◆ **Task details**:
Look through the listing underneath for "settings", and copy every line that has it.

◆ **Supplied data**:
....
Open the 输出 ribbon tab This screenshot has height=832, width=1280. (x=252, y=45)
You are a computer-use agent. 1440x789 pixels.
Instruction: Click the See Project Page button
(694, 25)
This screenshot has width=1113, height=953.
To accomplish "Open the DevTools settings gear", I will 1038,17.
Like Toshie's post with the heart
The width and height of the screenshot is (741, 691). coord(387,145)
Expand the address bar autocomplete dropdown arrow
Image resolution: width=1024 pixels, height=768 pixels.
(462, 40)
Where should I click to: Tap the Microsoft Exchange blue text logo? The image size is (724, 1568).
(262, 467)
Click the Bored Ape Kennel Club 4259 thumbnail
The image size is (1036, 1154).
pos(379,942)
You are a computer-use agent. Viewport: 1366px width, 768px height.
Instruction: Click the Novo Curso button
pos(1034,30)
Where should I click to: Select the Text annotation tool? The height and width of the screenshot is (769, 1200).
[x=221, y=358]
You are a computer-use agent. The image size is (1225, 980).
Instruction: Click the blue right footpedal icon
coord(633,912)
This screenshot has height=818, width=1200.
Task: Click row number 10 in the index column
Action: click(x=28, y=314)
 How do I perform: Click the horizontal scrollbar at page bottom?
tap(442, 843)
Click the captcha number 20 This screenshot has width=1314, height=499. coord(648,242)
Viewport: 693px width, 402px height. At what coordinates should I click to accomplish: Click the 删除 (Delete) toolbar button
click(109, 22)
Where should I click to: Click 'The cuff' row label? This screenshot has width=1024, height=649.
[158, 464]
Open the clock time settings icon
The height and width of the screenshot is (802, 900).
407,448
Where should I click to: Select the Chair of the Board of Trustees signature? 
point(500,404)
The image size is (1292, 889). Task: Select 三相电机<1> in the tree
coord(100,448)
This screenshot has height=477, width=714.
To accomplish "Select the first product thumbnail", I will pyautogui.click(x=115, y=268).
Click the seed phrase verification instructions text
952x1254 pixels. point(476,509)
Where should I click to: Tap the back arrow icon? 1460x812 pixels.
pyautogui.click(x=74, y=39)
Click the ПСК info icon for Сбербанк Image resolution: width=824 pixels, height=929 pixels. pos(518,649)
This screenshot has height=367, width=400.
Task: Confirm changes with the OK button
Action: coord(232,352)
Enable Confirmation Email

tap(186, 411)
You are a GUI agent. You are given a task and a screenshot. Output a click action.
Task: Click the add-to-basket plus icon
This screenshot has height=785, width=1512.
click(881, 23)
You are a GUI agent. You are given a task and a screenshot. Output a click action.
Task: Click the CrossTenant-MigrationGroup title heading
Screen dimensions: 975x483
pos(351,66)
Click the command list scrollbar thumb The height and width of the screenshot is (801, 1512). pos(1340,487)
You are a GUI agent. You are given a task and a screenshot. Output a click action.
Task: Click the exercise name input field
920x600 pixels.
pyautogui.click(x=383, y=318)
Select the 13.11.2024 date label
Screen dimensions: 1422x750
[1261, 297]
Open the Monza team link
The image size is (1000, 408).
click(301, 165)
....
◆ **Exercise solution**:
To accomplish "Open the DevTools settings gear", I will 1038,17.
Open the clock time settings icon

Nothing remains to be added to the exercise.